Petro salió de la alcaldía con decenas de demandas y multas que, según él, casi lo quiebran.
«Es un tipo que inspira y convoca porque es valiente, corajudo, casi suicida en sus iniciativas», dice Carlos Vicente de Roux, un político cercano a él durante la alcaldía, con quien denunció grandes escándalos de corrupción.
«Pero eso le afecta su capacidad de administrar, porque está más preocupado por la ruptura, por la idea novedosa, que por la ejecución de un proyecto».
«Además es megalómano, porque siente que todo lo que toca, sea esto un criminal condenado o una idea mal planteada, se redime sólo por el hecho de que él está de por medio», opina De Roux.

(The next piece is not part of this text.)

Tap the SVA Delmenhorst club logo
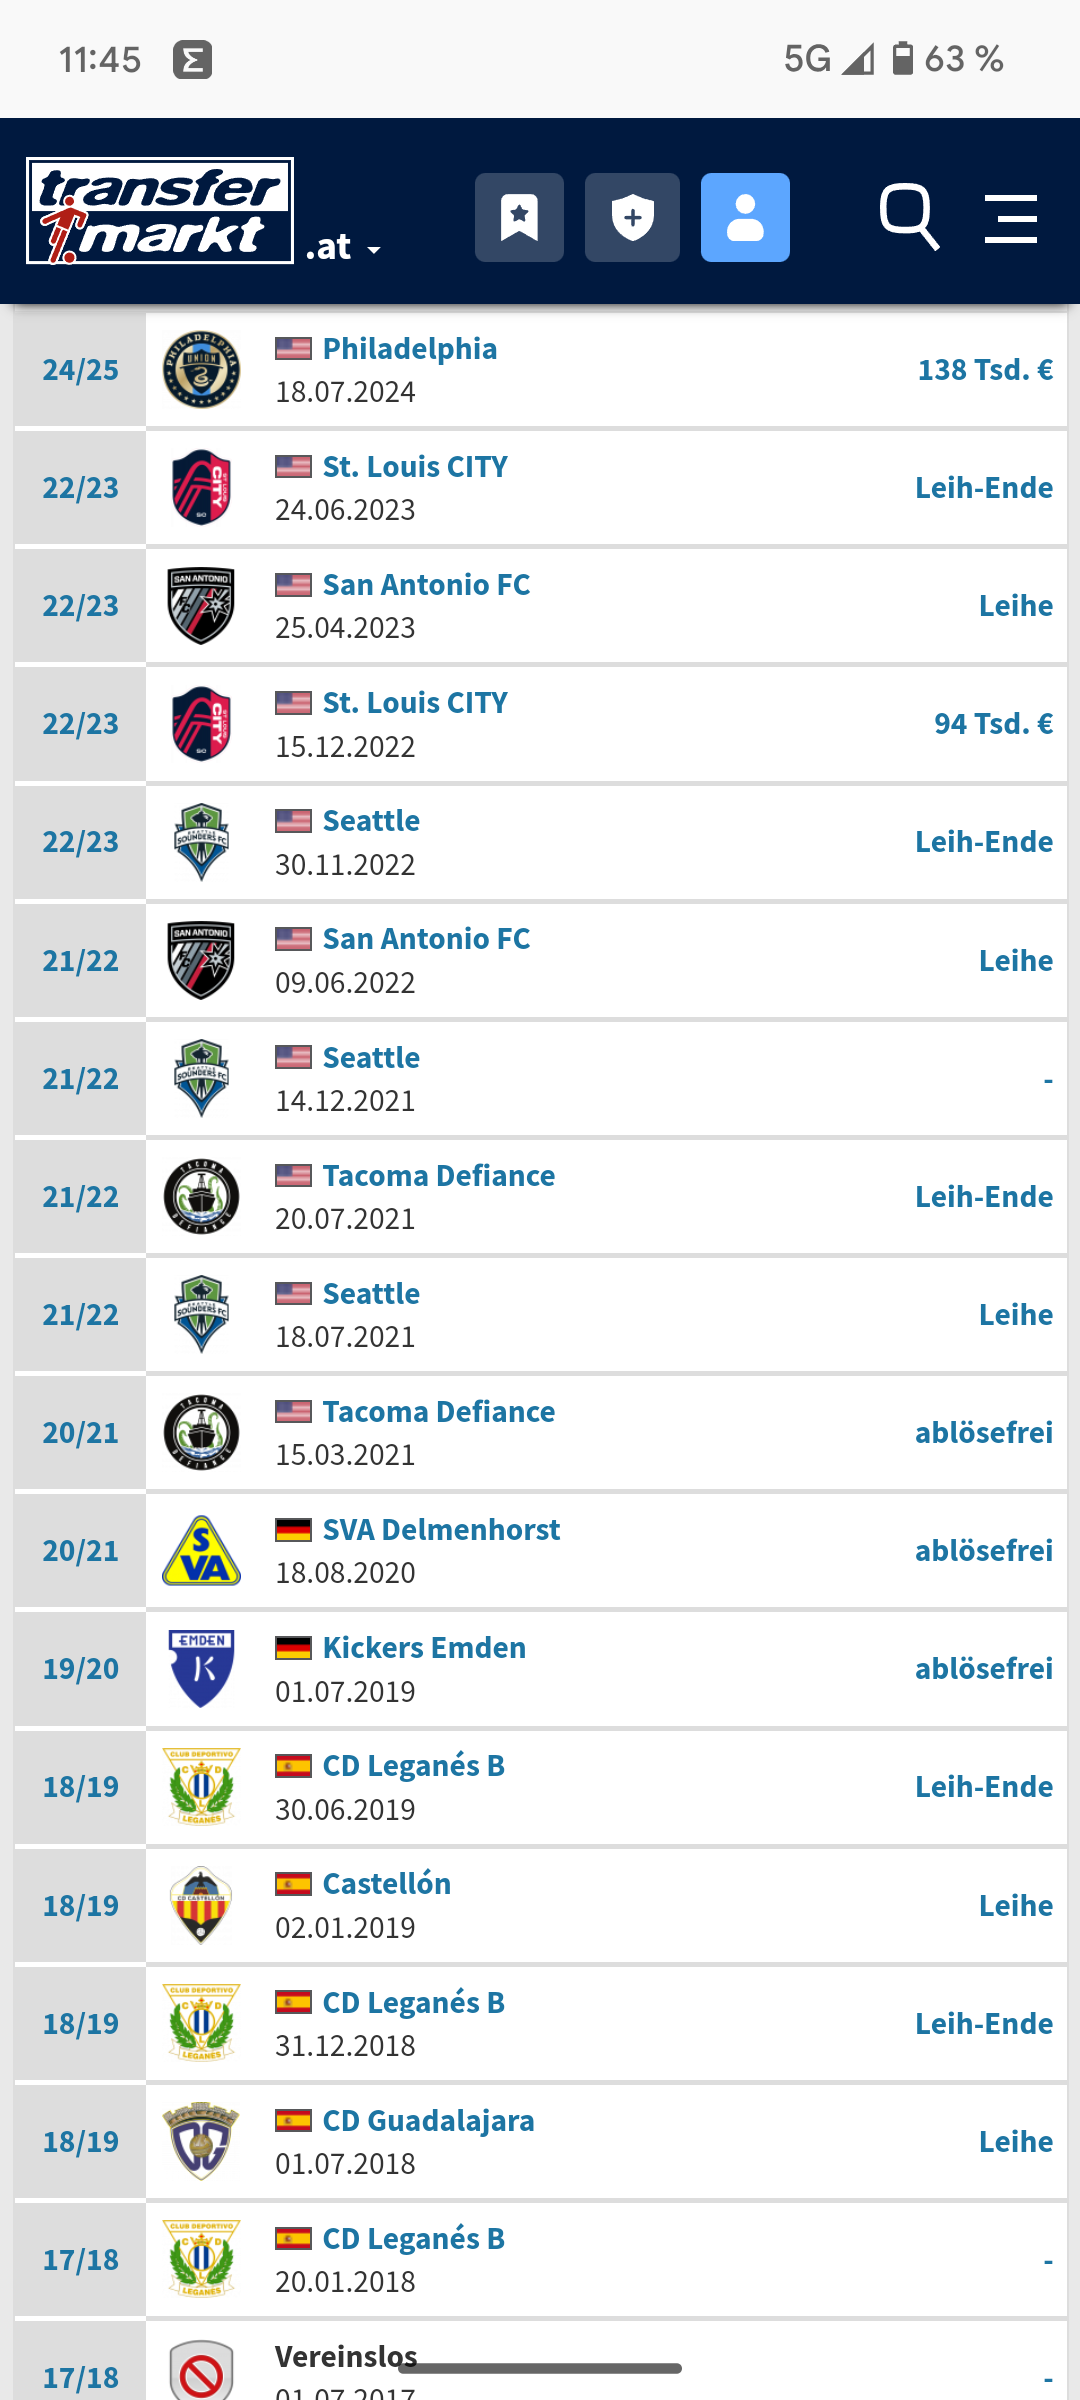 click(x=201, y=1551)
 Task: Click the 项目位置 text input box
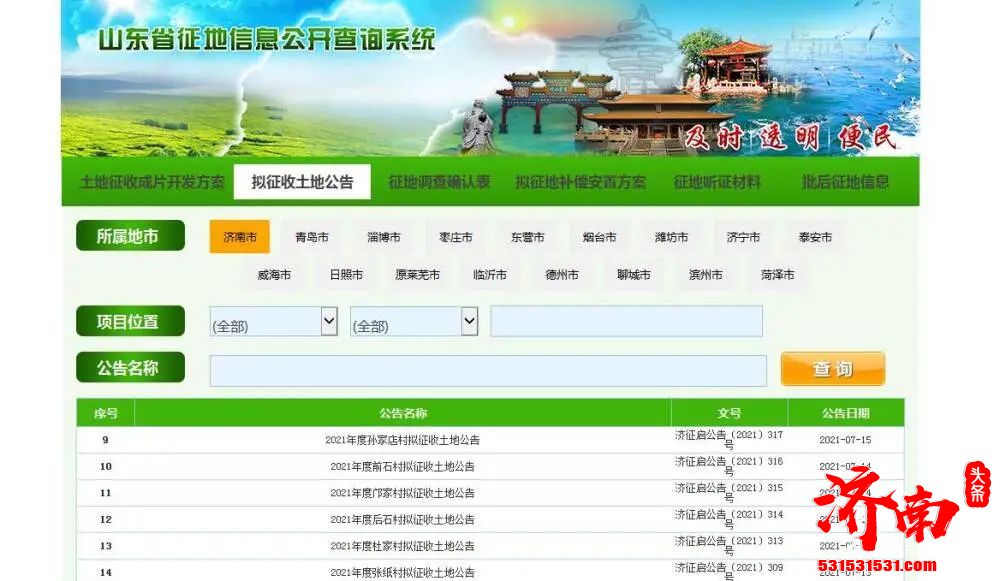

Tras su salida de la alcaldía, en 2015, Petro se ha dedicado a construir una candidatura que le permita llegar a la presidencia.
Se había lanzado en 2010, pero en 2018 y 2022 se consolidó como la antítesis de quienes han gobernado el país por décadas: aquellos que él suele llamar «los de siempre».
En 2018, Colombia recién salía de un complejo proceso de paz con las FARC que dividió a la sociedad y reanimó la indignación hacia la guerrilla.
Cuando las noticias de una terrible crisis humanitaria llegaban desde Venezuela, no solo en la prensa, sino en las calles a través de los migrantes, la opción de un exguerrillero amigo de Hugo Chávez como presidente no logró suficientes adeptos. Duque, impulsado por el hastío hacia el proceso de paz, le ganó por diez puntos en la segunda vuelta.
Pero en los últimos cuatro años el país cambió. Petro también.
Colombia fue el escenario de dos estallidos sociales que revelaron una profunda necesidad de cambio. Y la pandemia exacerbó la desigualdad y la pobreza.
Petro se dedicó a tender puentes, se alió con políticos tradicionales, juró que no va a expropiar, prometió no aumentar el déficit ni la inflación, dijo que en su gobierno la oposición no será perseguida y buscó apartarse de la figura puramente izquierdista que supuestamente llevaría a Colombia a ser Venezuela.
El vehemente exguerillero famoso por la confrontación empezó a mostrarse ecuánime, conciliador, cual estadista. Hasta les ofreció perdón a criminales y corruptos.
Su idea de un Pacto Histórico, el nombre de la coalición que lo ha llevado al poder, va precisamente en la tónica de su reunión con Castaño: crear un consenso entre los diferentes en busca de la paz soñada.
Antes le sirvió para que no lo mataran; ahora, para llegar al poder.
Pero lo que viene, con todo el poder del sistema en su contra y una personalidad dada a la confrontación, será lo más difícil.